Невольно вспоминаем: «Так он писал темно и вяло…» Но ведь то был Ленский, «романтик», а афоризм есть форма ультраклассическая, в которой необходимы свет и точность. Мне кажется, что главный недостаток афоризмов Ландау в их постоянной отвлеченности. Он пренебрегает сравнением с зрительными образами, чем только и достигается «наглядность». Не блистает он и словесной находчивостью, хотя в его деле находчивость — или даже проще, остроумие — может помочь многому. «Le coeur a ses raisons, que la raison ne connait pas».
Если бы в этом «бессмертном» изречении Паскаля не было каламбура, оно едва ли оказалось бы столь бессмертно. Есть у Паскаля и пример значения наглядности: «Человек — мыслящий тростник». Конечно, воображение поражено здесь словом «тростник». Иначе ничего не запомнилось бы. Словесная удача поддерживает, усиливает мысль.
О характере «философии» Ландау когда-нибудь в другой раз. Но сегодня я хочу выписать несколько его изречений, которые могут убедить, что «Эпиграфы» стоит прочесть:
«Бессилие облегчает высокой душе роскошь беспристрастия».
«За надежду принимают и неопределенность отчаяния».
«Чудо есть чудо только для неверующего в него; для верующих в чудеса нет чудес».
«Жизнь губит людей» значит: «люди губят жизнь».
«Двояким бывает рок — чужой волей и собственным безволием».

- **Сохранённые записи из коллекции**
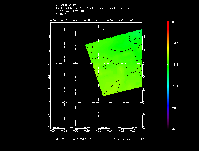
Task: Click the Contour Interval = 1C text
Action: [129, 139]
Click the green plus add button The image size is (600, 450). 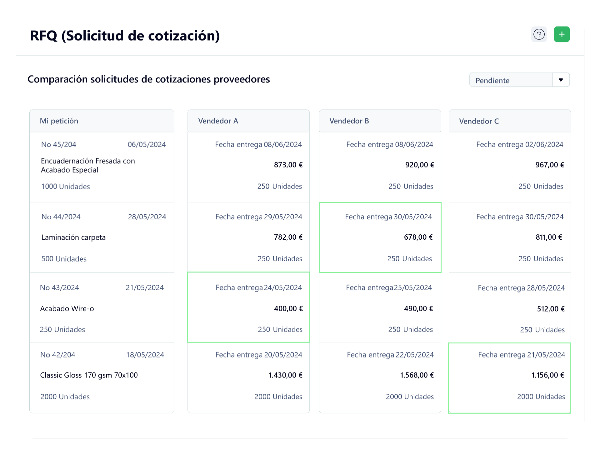pos(562,34)
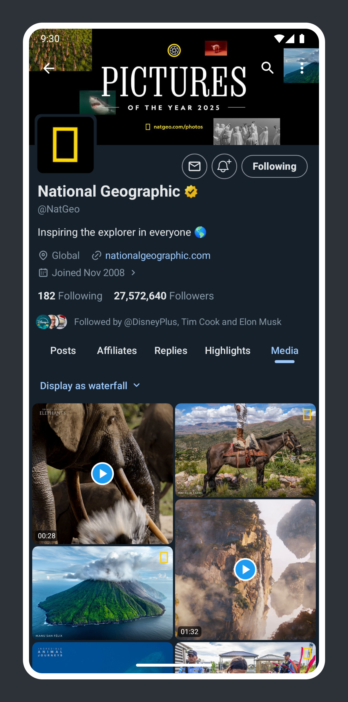Toggle the Following button
The width and height of the screenshot is (348, 702).
274,166
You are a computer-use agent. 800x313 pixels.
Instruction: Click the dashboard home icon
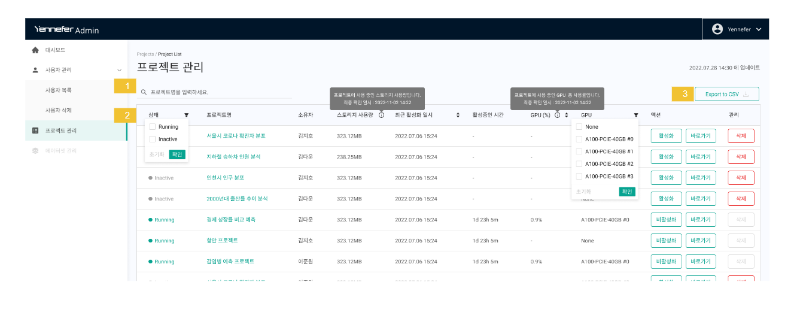pyautogui.click(x=35, y=50)
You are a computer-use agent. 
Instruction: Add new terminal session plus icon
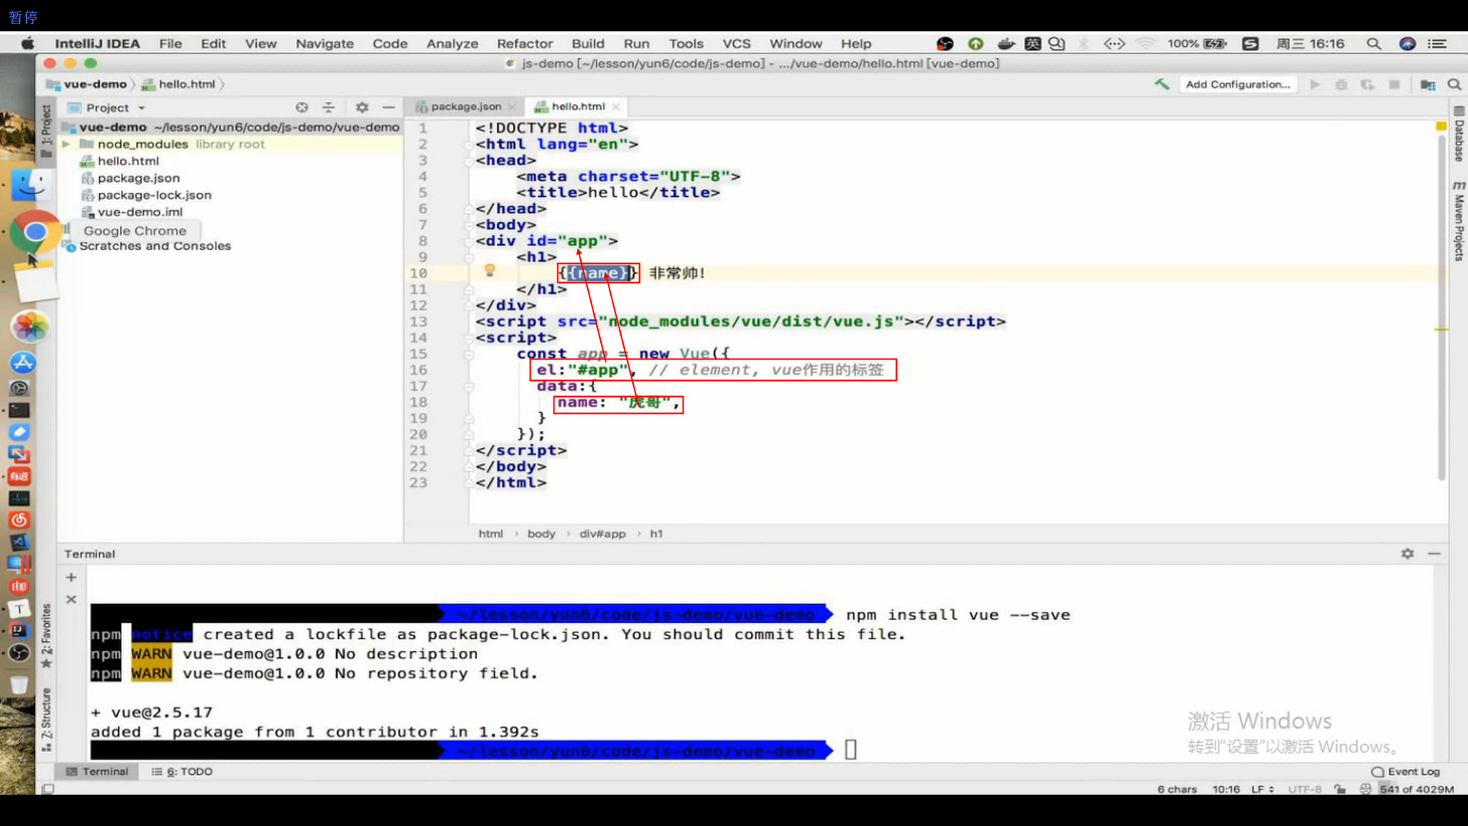coord(71,577)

- **Над чем работать**
1. Процитируйте фрагмент текста об афоризмах Ландау. Начните со слов «Если бы в этом» и закончите словами «поддерживает, усиливает мысль.».
2. Продолжите текст об афоризмах Ландау, начав сразу после его последней фразы.

- **Ответы к упражнению**
1.
Если бы в этом «бессмертном» изречении Паскаля не было каламбура, оно едва ли оказалось бы столь бессмертно. Есть у Паскаля и пример значения наглядности: «Человек — мыслящий тростник». Конечно, воображение поражено здесь словом «тростник». Иначе ничего не запомнилось бы. Словесная удача поддерживает, усиливает мысль.

2.
«Тьма не осветима; свет ее только устраняет».
«Если близкому человеку надо объяснять, то не надо объяснять».
«Если человек повторяет себя изредка, — говорят, что он «повторяется». Когда же он повторяет себя постоянно, — говорят, что это — его стиль».
< «АВДОТЬЯ-СМЕРТЬ» Б.ЗАЙЦЕВА. – «РАСТРАТЧИКИ» В.КАТАЕВА>
О Борисе Зайцеве много писали в последние месяцы – по поводу его юбилея. Много и говорили. Но нельзя выразиться: спорили. О Зайцеве не спорят, – и не потому, что он был решительно выше споров, выше тех писателей, о которых вечно идут разногласия, а потому что таково его существо. Недаром к его рассказам так часто применяют эпитет «очаровательный». Подлинную, никакими средствами не приобретаемую «поэтичность» зайцевского творчества чувствуют все. И, право, эта поэтичность – слишком редкий дар, чтобы ее можно было не ценить. К Зайцеву «прислушиваются», насторожась и умолкнув, Будто бы говорят себе: послушаем, «насладимся», забудем, наслаждаясь, наши распри и споры.
«Очарователен» – по-прежнему и даже, пожалуй, больше прежнего – новый рассказ Зайцева «Авдотья-смерть», напечатанный в последней книжке «Современных записок». Читая его, все время думаешь: ведь это – сама Россия, может быть, односторонне воспринятая, но настоящая и не искаженная. Есть в России буйство и озорство. Есть рядом простота, спокойствие, та «каратаевщина», о которой досужие краснобаи недавно писали, что она лишь «классовое измышление». И есть еще пронзительная, всегда «не от мира сего», убегающая, ненасытная русская «грусть», та самая, про которую в знаменитой статье о Лермонтове говорил Ключевский. Она и одушевляет Зайцева.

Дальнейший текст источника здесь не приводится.